(Document text)

● ● ● ● ●

In a recently released major medical study expected to change the face of contemporary breast cancer treatment and therapy, details emerge that suggest women diagnosed with earlier stages of breast cancer may not actually require chemo treatment. Going beyond that, chemotherapy may actually be a net negative and inadvisable for women under this medical scenario, The New York Times reports.
“We can spare thousands and thousands of women from getting toxic treatment that really wouldn’t benefit them,” said Dr. Ingrid A. Mayer of Vanderbilt University Medical Center, one of the authors behind the study. “This is very powerful. It really changes the standard of care.”
Findings from the study suggest that genetic testing conducted on cancerous cells or tumor samples could be used to identify women who would benefit from opting out of chemotherapy. Instead of undergoing the draining and often damaging radiation therapy, these women would instead be prescribed a regimen of hormone blockers targeting the production and distribution of estrogen. The pharmaceutical treatment tamoxifen and related cognates and derivatives are the primary drugs lined up to take on this role, having already been recognized by physicians and oncologists as effective in both the treatment of existing breast cancer as well as in preventative care of the same. Tamixofen and similar drug treatments reduce the risk of recurrence of the disease and reduce the rate of mortality for those diagnosed with breast cancer.
The findings, when verified, replicated, and disseminated within the American medical apparatus, could spare up to 60,000 women a year from having to undergo the deleterious and aggressive chemo sessions when diagnosed with the disease. Dr. Joseph A. Sparano of Montefiore Medical Center in New York gave a rather positive review of the findings laid out by the study.
“The results indicate that now we can spare chemotherapy in about 70 percent of patients who would be potential candidates for it based on clinical features.”
The study is published in full by The New England Journal of Medicine and goes by the abbreviated name of TAILORx. It is an extension of earlier research being conducted on largely the same subject matter, though these recent findings were somewhat unexpected and serendipitous for many sufferers.
Patients most likely to find hope in the findings are representative of those most heavily relied upon in the study sample, that is — women who have been diagnosed with early-stage breast tumors measuring no larger than five centimetres, those patients for whom the cancer has not yet spread to the lymph nodes, are sensitive to estrogen, test negative for the HER2 protein, and finally score between 11 and 25 on a commonly employed genetic test panel that indicates the probability of recurrence.
Not all potential patients should be too hopeful with the findings laid out by the TAILORx study, as there are some caveats that come attached to the research. The most notable exemption comes in the form of advice for some younger women facing a breast cancer diagnosis, for which chemotherapy may still remain a preferred precaution, with the reasons for this remaining unclear.

● ● ● ● ●

Stored data entries
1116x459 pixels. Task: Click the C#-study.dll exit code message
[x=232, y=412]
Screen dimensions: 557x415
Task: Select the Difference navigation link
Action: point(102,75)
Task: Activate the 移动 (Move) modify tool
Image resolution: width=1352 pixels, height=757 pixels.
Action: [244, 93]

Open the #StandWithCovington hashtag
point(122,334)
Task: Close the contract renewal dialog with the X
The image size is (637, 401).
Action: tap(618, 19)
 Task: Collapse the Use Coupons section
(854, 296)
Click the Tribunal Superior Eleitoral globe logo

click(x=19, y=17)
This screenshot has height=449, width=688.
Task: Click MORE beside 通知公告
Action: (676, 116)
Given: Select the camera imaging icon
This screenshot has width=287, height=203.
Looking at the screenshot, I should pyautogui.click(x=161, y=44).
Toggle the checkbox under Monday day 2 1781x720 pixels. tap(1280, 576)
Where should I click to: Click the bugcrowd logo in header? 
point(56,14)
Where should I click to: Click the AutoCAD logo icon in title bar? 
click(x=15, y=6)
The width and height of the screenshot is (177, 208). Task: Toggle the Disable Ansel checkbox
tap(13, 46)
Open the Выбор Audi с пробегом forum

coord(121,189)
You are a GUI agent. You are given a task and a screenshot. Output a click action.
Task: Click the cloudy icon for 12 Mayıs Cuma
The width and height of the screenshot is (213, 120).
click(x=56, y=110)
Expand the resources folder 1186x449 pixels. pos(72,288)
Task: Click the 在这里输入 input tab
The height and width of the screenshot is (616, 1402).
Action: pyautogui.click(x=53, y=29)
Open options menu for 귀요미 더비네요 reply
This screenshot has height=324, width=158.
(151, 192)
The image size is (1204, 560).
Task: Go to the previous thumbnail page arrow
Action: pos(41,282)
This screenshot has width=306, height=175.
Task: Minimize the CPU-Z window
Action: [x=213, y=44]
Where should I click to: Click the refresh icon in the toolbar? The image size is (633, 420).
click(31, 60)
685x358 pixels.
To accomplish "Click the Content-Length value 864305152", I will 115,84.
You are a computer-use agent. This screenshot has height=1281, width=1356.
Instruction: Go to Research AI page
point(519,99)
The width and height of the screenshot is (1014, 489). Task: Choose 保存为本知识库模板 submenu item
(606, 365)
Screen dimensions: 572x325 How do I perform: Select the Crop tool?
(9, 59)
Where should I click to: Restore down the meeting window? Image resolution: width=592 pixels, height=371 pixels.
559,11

● ● ● ● ●

(Task set)
1. According to the article on the breast cancer study, how many women a year could be spared chemotherapy under the findings?
2. List every characteristic that the article on the breast cancer study gives for the patients most heavily relied upon in the study sample.
3. Reproduce the passage of the article on the breast cancer study that opens with the words "Patients most likely" and closes with "this remaining unclear.".

(Results for the exercise)
1. Up to 60,000 women a year.

2.
- Diagnosed with early-stage breast tumors no larger than five centimeters
- Cancer not yet spread to the lymph nodes
- Sensitive to estrogen
- Test negative for the HER2 protein
- Score between 11 and 25 on a commonly employed genetic test panel that indicates the probability of recurrence

3.
Patients most likely to find hope in the findings are representative of those most heavily relied upon in the study sample, that is — women who have been diagnosed with early-stage breast tumors measuring no larger than five centimetres, those patients for whom the cancer has not yet spread to the lymph nodes, are sensitive to estrogen, test negative for the HER2 protein, and finally score between 11 and 25 on a commonly employed genetic test panel that indicates the probability of recurrence.
Not all potential patients should be too hopeful with the findings laid out by the TAILORx study, as there are some caveats that come attached to the research. The most notable exemption comes in the form of advice for some younger women facing a breast cancer diagnosis, for which chemotherapy may still remain a preferred precaution, with the reasons for this remaining unclear.